26 September 2012
As individual port states begin imposing their own national ballast water treatment rules, Gearbulk and many other ship owners are concerned about a patchwork of compliance regimes. They fear these regimes will overtake the International Maritime Organisation's efforts to standardise ballast water treatment requirements.
"Gearbulk is closely monitoring all environmental regulation developments, and as always, our objective is to exceed compliance mandates," explained Sjur Gjerde, Managing Director of Gearbulk Norway which manages Gearbulk's owned fleet.
IMO is expected to introduce an International Convention for the Control and Management of Ships' Ballast Water and Sediments within the next couple of years. Phase I requires ballast water exchange in deep water. Phase 2 will require the treatment of ballast water to ensure that the number and size of living organisms in the ballast water are within prescribed limits.
Mr Gjerde discussed these issues today as a member of the opening panel at Informa Maritime's second annual Green Ship Technology Asia conference in Singapore.
"Over the last two years we have evaluated many ballast water treatment systems in anticipation of the IMO's international convention.
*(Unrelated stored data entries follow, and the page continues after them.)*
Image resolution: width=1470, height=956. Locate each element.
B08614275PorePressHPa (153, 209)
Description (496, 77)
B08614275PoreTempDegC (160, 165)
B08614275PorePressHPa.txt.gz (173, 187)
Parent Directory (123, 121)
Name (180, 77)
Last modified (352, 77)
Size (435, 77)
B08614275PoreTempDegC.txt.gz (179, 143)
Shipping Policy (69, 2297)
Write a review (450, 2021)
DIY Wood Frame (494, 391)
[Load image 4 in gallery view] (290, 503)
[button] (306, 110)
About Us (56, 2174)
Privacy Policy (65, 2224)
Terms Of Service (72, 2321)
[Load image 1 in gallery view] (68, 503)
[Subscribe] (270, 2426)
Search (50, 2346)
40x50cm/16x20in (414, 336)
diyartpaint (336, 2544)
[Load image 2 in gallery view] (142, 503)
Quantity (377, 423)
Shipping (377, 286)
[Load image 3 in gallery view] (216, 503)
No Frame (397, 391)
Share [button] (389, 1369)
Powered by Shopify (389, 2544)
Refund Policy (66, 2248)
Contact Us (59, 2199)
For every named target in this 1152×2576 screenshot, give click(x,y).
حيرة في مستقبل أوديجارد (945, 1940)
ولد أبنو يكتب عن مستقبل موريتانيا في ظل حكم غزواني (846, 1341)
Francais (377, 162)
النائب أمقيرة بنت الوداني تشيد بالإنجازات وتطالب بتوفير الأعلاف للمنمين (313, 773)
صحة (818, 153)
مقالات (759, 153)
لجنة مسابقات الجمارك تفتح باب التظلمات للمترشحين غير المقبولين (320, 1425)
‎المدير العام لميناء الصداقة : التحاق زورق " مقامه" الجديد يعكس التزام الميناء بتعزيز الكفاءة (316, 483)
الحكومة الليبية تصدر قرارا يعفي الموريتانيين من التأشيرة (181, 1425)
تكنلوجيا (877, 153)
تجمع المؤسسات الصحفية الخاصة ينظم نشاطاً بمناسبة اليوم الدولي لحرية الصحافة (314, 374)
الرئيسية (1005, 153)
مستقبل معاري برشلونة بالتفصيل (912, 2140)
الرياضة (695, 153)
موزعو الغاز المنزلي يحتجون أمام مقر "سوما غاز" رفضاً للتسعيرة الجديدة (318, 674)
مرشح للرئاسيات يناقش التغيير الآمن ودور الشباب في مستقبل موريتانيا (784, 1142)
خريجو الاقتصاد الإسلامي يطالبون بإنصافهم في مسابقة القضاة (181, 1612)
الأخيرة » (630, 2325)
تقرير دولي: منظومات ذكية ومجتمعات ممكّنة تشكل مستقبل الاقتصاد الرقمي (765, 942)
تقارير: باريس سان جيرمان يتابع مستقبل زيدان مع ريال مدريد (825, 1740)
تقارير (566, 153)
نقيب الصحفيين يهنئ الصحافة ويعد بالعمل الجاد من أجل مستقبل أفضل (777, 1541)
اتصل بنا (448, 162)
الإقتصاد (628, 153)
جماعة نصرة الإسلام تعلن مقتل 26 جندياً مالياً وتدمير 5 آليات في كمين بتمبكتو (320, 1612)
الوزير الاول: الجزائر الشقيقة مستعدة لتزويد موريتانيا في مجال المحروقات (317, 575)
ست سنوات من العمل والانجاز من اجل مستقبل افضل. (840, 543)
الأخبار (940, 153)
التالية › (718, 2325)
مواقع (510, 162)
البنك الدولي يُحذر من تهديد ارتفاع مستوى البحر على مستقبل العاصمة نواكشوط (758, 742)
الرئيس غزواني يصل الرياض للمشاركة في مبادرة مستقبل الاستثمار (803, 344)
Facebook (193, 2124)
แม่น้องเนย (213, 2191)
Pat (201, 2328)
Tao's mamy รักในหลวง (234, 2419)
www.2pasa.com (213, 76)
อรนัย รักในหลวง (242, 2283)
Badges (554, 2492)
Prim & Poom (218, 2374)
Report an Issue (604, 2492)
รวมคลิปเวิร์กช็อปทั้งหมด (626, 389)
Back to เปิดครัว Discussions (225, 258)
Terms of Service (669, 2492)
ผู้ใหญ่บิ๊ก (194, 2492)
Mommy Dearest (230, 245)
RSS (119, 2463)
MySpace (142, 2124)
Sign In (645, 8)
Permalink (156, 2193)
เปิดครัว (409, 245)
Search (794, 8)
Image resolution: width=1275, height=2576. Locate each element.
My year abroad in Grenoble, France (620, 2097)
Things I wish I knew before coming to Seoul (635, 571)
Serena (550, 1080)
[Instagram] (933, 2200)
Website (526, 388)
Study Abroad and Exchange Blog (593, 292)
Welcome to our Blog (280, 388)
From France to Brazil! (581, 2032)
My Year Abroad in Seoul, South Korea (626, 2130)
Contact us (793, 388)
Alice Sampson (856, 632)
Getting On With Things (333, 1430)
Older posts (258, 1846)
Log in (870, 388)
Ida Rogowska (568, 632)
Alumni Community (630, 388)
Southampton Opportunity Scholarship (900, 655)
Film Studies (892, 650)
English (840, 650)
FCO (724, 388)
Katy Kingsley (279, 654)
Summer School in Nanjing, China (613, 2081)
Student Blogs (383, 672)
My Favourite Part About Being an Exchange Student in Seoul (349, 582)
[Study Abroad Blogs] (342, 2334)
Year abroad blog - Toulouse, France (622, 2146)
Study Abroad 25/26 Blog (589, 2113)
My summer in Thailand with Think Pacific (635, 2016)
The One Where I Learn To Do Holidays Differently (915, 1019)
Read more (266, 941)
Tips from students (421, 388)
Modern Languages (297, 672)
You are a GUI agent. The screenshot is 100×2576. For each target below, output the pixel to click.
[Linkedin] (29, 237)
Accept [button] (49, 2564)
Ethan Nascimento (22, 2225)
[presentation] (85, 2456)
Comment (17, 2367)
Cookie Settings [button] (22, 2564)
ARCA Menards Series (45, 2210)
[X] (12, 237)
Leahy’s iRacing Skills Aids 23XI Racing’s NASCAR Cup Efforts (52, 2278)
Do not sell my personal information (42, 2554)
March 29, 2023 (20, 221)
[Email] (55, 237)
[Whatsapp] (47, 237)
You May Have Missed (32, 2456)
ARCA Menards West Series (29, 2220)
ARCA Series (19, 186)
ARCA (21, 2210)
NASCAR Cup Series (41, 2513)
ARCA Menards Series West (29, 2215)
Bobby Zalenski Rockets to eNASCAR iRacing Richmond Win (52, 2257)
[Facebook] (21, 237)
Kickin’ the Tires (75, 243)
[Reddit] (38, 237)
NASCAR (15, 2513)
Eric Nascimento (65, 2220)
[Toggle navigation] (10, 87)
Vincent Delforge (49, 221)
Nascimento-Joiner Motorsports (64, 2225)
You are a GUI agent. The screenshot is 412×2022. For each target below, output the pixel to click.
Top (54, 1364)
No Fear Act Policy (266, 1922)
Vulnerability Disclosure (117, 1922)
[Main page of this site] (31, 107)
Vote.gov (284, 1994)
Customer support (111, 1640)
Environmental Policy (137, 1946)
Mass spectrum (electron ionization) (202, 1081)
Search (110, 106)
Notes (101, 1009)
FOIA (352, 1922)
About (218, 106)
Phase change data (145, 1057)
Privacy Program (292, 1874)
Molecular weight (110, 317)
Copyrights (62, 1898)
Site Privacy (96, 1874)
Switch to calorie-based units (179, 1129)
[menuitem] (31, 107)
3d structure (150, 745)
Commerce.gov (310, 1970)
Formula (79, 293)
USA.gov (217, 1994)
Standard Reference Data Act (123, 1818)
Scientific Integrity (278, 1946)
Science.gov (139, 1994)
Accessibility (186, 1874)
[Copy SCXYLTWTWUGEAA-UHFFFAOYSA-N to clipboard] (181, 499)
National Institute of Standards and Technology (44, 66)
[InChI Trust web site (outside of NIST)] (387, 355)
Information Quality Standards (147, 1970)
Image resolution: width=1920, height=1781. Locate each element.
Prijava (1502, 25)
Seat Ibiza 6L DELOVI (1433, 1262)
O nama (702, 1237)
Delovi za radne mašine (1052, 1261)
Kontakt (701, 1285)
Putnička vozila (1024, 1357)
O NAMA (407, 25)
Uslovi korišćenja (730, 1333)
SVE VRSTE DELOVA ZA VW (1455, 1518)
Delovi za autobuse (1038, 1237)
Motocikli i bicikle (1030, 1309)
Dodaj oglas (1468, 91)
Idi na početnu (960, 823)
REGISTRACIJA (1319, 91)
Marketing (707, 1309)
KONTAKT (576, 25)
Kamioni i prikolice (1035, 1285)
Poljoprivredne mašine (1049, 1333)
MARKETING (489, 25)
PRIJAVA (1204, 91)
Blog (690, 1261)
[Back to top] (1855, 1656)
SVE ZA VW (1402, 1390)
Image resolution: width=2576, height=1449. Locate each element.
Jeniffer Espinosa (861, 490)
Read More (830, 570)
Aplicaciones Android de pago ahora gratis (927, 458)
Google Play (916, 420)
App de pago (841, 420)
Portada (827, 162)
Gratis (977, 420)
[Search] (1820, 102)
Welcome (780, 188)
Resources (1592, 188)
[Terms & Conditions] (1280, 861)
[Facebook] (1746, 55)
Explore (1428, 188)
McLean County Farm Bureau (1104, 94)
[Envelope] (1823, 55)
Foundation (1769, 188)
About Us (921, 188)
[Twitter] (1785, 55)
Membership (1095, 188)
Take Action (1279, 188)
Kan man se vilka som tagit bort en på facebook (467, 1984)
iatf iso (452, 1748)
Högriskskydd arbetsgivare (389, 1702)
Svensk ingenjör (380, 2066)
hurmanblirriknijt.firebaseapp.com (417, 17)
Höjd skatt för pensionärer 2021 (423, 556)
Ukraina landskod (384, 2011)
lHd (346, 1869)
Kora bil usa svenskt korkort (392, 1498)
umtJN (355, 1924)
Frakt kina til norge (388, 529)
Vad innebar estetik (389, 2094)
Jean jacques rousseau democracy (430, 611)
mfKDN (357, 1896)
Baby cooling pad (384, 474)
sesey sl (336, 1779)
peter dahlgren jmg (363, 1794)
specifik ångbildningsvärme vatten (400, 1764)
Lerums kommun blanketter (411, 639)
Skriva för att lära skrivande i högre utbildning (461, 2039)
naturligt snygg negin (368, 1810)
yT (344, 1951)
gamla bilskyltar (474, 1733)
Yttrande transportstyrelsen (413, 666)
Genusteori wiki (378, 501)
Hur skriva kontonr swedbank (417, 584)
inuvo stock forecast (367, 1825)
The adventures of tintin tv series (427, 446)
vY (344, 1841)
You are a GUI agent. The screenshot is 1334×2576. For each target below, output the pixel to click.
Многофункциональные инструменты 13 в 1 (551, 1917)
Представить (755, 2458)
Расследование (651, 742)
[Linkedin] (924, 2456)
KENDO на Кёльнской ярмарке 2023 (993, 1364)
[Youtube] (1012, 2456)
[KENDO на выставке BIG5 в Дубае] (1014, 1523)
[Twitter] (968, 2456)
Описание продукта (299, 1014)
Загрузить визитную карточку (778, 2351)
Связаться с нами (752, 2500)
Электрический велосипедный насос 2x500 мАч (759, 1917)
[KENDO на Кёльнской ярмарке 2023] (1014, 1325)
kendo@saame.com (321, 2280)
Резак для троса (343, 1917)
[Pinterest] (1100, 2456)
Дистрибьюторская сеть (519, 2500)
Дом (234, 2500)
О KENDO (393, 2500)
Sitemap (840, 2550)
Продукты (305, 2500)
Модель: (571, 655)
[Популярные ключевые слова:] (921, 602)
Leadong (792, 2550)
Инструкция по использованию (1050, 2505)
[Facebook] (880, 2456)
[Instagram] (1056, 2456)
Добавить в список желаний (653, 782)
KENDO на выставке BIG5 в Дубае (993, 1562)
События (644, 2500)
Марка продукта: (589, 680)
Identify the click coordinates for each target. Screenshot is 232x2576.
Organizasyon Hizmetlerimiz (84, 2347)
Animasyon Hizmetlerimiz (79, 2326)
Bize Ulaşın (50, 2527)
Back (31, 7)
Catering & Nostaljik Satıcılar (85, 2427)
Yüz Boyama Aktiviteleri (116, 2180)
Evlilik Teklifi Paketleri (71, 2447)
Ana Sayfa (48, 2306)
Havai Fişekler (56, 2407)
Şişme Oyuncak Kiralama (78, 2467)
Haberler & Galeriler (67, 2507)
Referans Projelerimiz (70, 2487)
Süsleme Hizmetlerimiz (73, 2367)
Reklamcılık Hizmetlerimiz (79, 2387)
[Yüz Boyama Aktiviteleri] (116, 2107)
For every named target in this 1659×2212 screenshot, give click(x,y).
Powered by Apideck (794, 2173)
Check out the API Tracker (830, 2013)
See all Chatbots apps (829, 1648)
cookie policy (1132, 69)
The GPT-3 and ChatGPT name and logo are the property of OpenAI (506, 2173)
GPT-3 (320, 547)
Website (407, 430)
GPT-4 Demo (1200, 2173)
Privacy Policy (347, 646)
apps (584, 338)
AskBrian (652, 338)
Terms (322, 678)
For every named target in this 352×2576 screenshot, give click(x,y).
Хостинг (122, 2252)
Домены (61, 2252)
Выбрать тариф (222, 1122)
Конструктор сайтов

This is a costly undertaking," Mr Gjerde said. "We are concerned that when the IMO's final requirements are enacted, they will not be stringent enough to meet individual national standards, for example in the US.
"It is important that the IMO regulations are ratified including the implementation time line. If the IMO process is further delayed and the shipping industry is perceived to be dragging its feet, we can expect to see more unilateral port state regulations being imposed."